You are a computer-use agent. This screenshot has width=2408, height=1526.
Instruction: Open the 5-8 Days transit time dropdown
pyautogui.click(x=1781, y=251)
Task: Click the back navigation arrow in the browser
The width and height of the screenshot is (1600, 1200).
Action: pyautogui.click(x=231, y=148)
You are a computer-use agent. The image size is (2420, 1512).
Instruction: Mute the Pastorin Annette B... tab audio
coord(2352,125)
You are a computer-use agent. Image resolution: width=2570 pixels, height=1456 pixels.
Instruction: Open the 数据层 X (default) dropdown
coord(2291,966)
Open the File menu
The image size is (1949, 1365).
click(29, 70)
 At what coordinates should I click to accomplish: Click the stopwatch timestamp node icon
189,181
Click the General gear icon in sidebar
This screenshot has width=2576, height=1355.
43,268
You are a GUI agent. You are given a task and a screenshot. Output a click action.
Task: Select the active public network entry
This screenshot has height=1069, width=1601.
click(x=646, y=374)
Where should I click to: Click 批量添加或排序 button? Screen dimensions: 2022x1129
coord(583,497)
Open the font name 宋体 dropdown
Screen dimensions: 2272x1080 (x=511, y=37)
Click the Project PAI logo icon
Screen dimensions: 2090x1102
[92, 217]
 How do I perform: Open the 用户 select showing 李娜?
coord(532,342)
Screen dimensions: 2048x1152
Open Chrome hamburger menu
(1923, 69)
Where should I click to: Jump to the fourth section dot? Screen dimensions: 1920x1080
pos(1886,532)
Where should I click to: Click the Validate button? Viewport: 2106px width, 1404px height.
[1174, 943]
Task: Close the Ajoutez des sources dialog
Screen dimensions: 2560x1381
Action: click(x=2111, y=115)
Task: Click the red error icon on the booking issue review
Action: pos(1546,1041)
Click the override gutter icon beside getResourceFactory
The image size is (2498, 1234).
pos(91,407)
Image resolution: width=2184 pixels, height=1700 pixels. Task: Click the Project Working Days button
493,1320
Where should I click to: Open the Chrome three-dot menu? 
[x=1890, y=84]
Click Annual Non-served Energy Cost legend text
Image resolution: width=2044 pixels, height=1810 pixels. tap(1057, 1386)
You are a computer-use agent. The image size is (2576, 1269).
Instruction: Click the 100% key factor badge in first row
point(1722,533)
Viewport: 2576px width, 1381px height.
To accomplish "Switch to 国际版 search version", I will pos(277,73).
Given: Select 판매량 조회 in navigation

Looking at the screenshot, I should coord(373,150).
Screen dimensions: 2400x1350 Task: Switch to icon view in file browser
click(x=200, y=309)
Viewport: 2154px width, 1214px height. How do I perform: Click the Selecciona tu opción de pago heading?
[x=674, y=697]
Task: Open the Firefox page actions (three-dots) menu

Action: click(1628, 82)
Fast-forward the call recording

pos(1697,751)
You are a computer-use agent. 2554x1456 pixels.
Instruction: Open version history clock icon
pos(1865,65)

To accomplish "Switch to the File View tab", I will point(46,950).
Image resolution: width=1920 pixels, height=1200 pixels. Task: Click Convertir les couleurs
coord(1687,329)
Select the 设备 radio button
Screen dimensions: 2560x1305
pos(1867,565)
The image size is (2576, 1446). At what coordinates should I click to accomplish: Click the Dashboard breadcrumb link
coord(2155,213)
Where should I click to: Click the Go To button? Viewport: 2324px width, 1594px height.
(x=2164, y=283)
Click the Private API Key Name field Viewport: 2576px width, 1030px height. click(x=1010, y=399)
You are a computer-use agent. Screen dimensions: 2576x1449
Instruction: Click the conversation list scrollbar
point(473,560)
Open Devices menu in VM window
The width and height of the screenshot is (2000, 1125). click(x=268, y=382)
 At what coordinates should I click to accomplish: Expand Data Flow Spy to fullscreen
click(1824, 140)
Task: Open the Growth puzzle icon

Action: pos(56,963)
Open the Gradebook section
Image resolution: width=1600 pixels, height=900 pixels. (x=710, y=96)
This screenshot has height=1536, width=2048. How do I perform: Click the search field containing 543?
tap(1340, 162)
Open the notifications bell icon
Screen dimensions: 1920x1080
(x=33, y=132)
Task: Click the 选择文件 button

+++

## Aim of the task
Copy each line above exactly as it stands.

## Expected answer
You are a computer-use agent. This screenshot has width=2408, height=1526.
Instruction: Open the 5-8 Days transit time dropdown
pyautogui.click(x=1781, y=251)
Task: Click the back navigation arrow in the browser
The width and height of the screenshot is (1600, 1200).
Action: pyautogui.click(x=231, y=148)
You are a computer-use agent. The image size is (2420, 1512).
Instruction: Mute the Pastorin Annette B... tab audio
coord(2352,125)
You are a computer-use agent. Image resolution: width=2570 pixels, height=1456 pixels.
Instruction: Open the 数据层 X (default) dropdown
coord(2291,966)
Open the File menu
The image size is (1949, 1365).
click(29, 70)
 At what coordinates should I click to accomplish: Click the stopwatch timestamp node icon
189,181
Click the General gear icon in sidebar
This screenshot has width=2576, height=1355.
43,268
You are a GUI agent. You are given a task and a screenshot. Output a click action.
Task: Select the active public network entry
This screenshot has height=1069, width=1601.
click(x=646, y=374)
Where should I click to: Click 批量添加或排序 button? Screen dimensions: 2022x1129
coord(583,497)
Open the font name 宋体 dropdown
Screen dimensions: 2272x1080 (x=511, y=37)
Click the Project PAI logo icon
Screen dimensions: 2090x1102
[92, 217]
 How do I perform: Open the 用户 select showing 李娜?
coord(532,342)
Screen dimensions: 2048x1152
Open Chrome hamburger menu
(1923, 69)
Where should I click to: Jump to the fourth section dot? Screen dimensions: 1920x1080
pos(1886,532)
Where should I click to: Click the Validate button? Viewport: 2106px width, 1404px height.
[1174, 943]
Task: Close the Ajoutez des sources dialog
Screen dimensions: 2560x1381
Action: click(x=2111, y=115)
Task: Click the red error icon on the booking issue review
Action: pos(1546,1041)
Click the override gutter icon beside getResourceFactory
The image size is (2498, 1234).
pos(91,407)
Image resolution: width=2184 pixels, height=1700 pixels. Task: Click the Project Working Days button
493,1320
Where should I click to: Open the Chrome three-dot menu? 
[x=1890, y=84]
Click Annual Non-served Energy Cost legend text
Image resolution: width=2044 pixels, height=1810 pixels. tap(1057, 1386)
You are a computer-use agent. The image size is (2576, 1269).
Instruction: Click the 100% key factor badge in first row
point(1722,533)
Viewport: 2576px width, 1381px height.
To accomplish "Switch to 国际版 search version", I will pos(277,73).
Given: Select 판매량 조회 in navigation

Looking at the screenshot, I should coord(373,150).
Screen dimensions: 2400x1350 Task: Switch to icon view in file browser
click(x=200, y=309)
Viewport: 2154px width, 1214px height. How do I perform: Click the Selecciona tu opción de pago heading?
[x=674, y=697]
Task: Open the Firefox page actions (three-dots) menu

Action: click(1628, 82)
Fast-forward the call recording

pos(1697,751)
You are a computer-use agent. 2554x1456 pixels.
Instruction: Open version history clock icon
pos(1865,65)

To accomplish "Switch to the File View tab", I will point(46,950).
Image resolution: width=1920 pixels, height=1200 pixels. Task: Click Convertir les couleurs
coord(1687,329)
Select the 设备 radio button
Screen dimensions: 2560x1305
pos(1867,565)
The image size is (2576, 1446). At what coordinates should I click to accomplish: Click the Dashboard breadcrumb link
coord(2155,213)
Where should I click to: Click the Go To button? Viewport: 2324px width, 1594px height.
(x=2164, y=283)
Click the Private API Key Name field Viewport: 2576px width, 1030px height. click(x=1010, y=399)
You are a computer-use agent. Screen dimensions: 2576x1449
Instruction: Click the conversation list scrollbar
point(473,560)
Open Devices menu in VM window
The width and height of the screenshot is (2000, 1125). click(x=268, y=382)
 At what coordinates should I click to accomplish: Expand Data Flow Spy to fullscreen
click(1824, 140)
Task: Open the Growth puzzle icon

Action: pos(56,963)
Open the Gradebook section
Image resolution: width=1600 pixels, height=900 pixels. (x=710, y=96)
This screenshot has height=1536, width=2048. How do I perform: Click the search field containing 543?
tap(1340, 162)
Open the notifications bell icon
Screen dimensions: 1920x1080
(x=33, y=132)
Task: Click the 选择文件 button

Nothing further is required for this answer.